As we come to our Father in heaven…of course we bring our regrets and consequences from our past to him.

We bring our hopes and fears of the future to him.

But in all of this we must continually learn and train ourselves to live with Christ in the present.

Remember what Jesus said we are to pray?

“Father…please give us this day our daily bread.”

I hope you are putting some of what we are discussing into practice

Never mind that you are inconsistent or imperfect in your practice…we are practicing, training…closing the gap.

I see change in my life…I hope you do as well.

For the next few minutes we are going to talk to God, individually…together.

APPLICATION:

  1. Repent of childishness…reflect deeply on childlike dependency.

-Pray: “God forgive me for being petty, defensive, selfish”

“God help me see my deep need for you, and others.”

  1. Take your fears to God…ask him to align your thinking, feeling, and doing with the facts of faith…to not live as this is all or even most of what is real.

-Pray: “Take my fears of living, losing, dying. Make my mind, heart and lifestyle align with the truth of the gospel….I give my fear to you right now.”

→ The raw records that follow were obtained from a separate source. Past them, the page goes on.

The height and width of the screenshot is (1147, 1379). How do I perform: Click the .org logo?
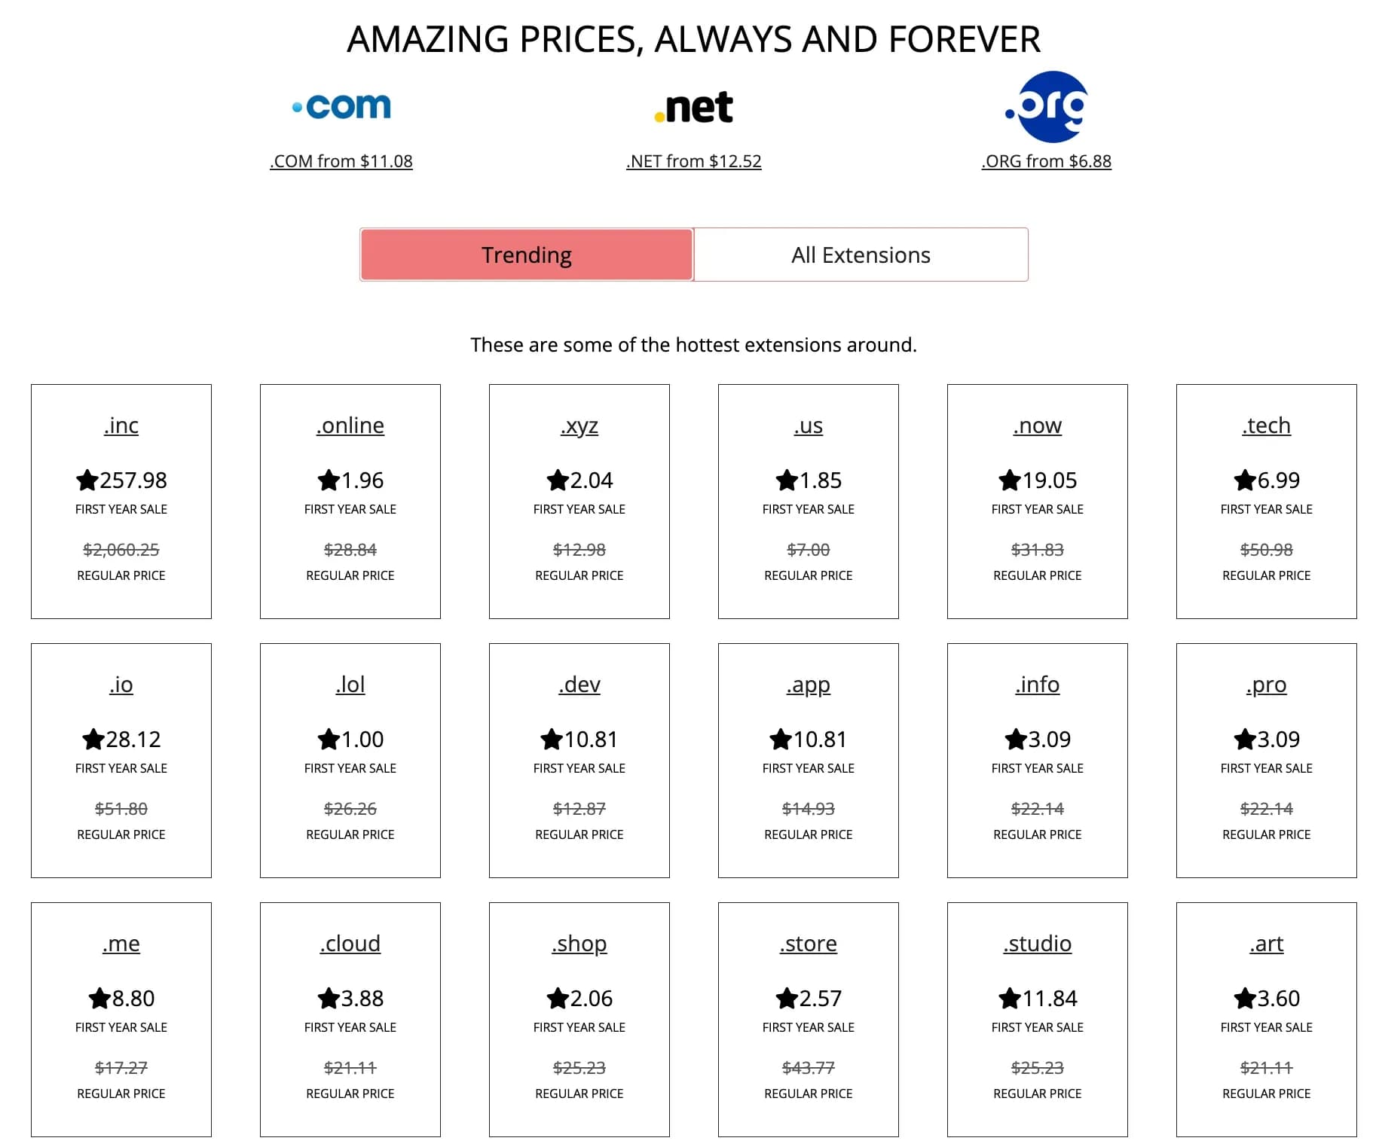[x=1045, y=107]
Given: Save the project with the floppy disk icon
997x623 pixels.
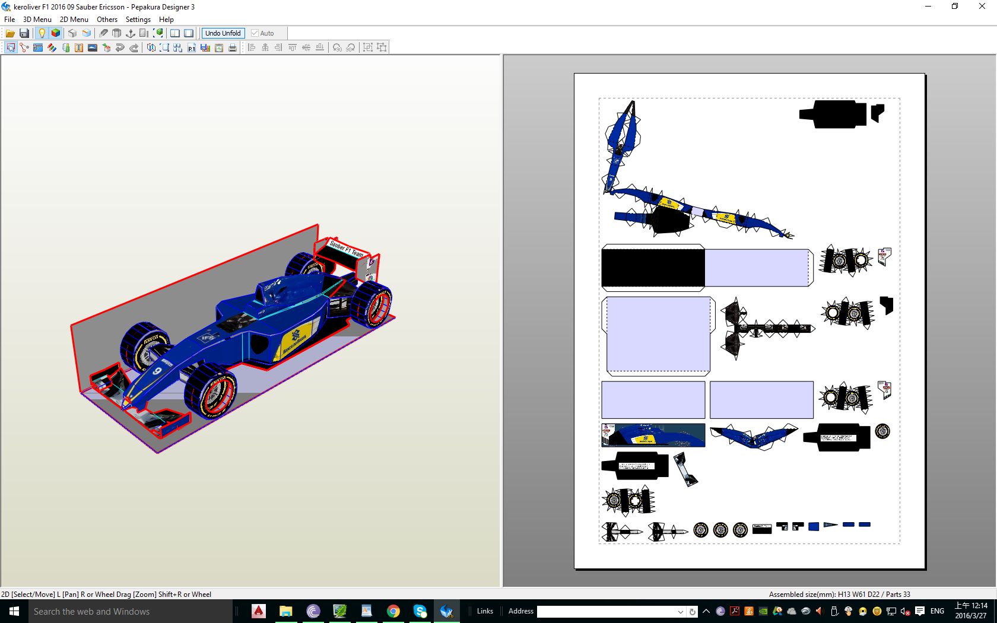Looking at the screenshot, I should click(24, 33).
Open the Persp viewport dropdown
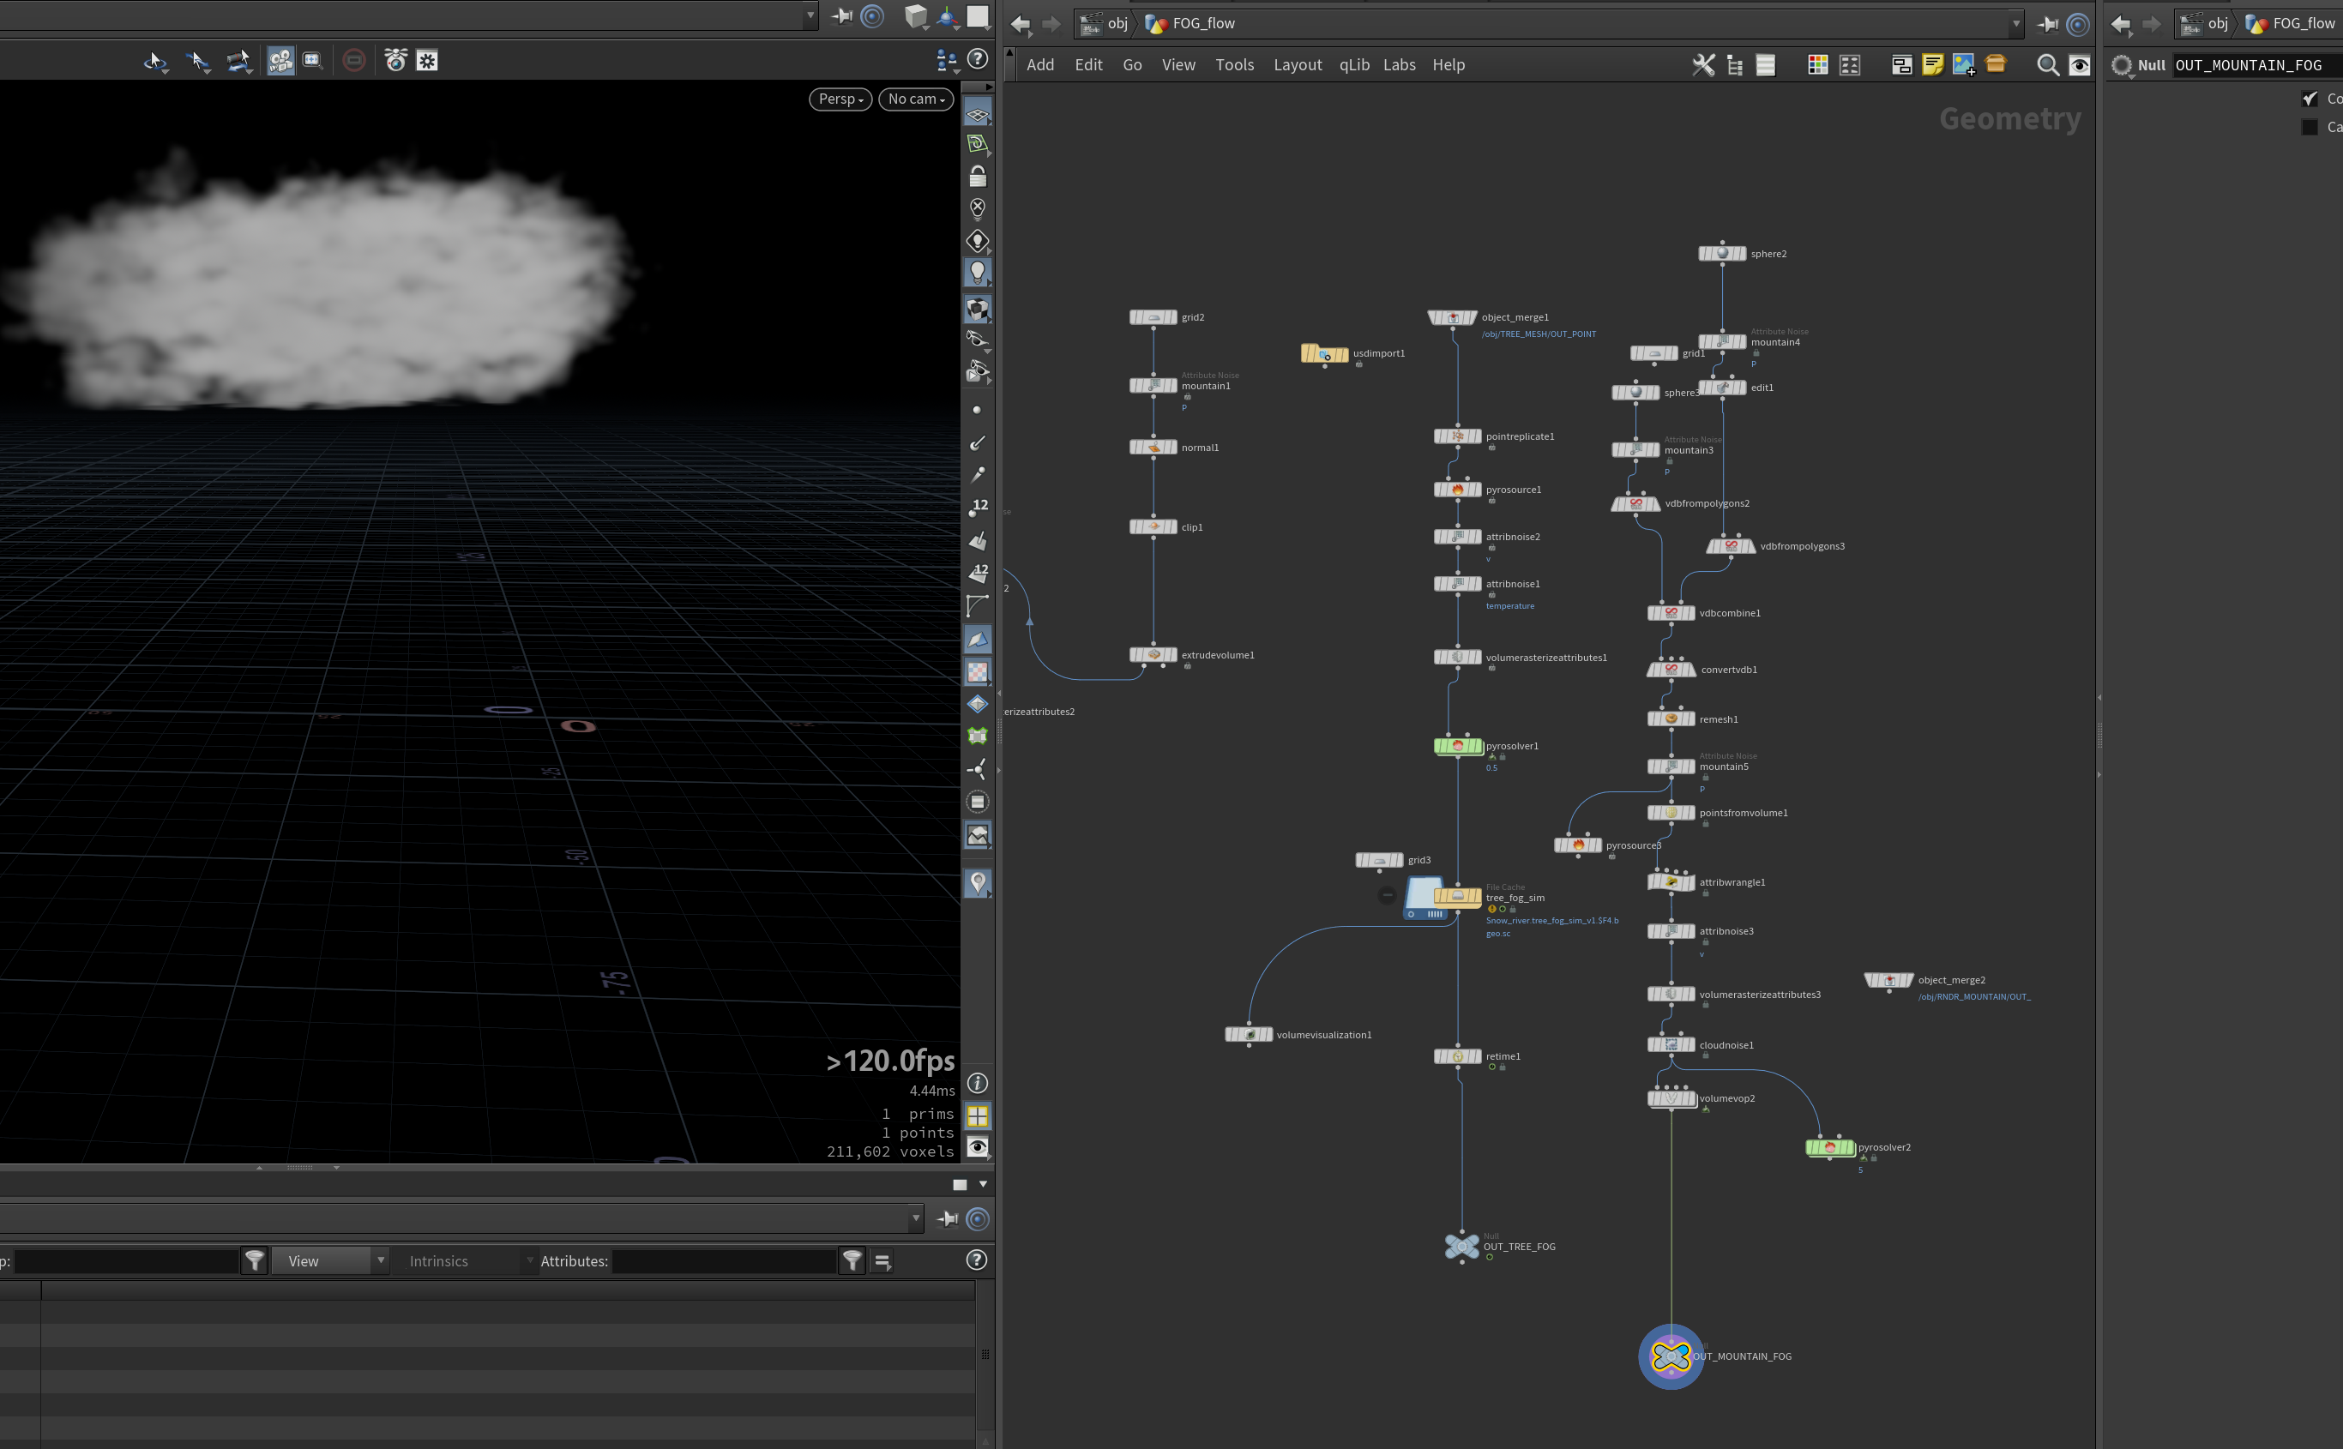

  1. Pray mindful but heartfelt prayers…be honest with what is real on inside of you and be open to being redirected to more adult-like thinking and feeling.

-Pray: “God I feel…” “God I want to think and feel what is right…help me now, redirect me.”

  1. What should you do with your past and future? What can you do?

-Do you need to repent or make something right for the past?

-Do you need to plan and prepare for the future?

Pray: “God I give you my past…if there is something to be done about it…I will.”

“God I give you my future…if there is something I need to do to prepare…I will.”

“God I give the past and the future to you right now…help me experience you in the present.”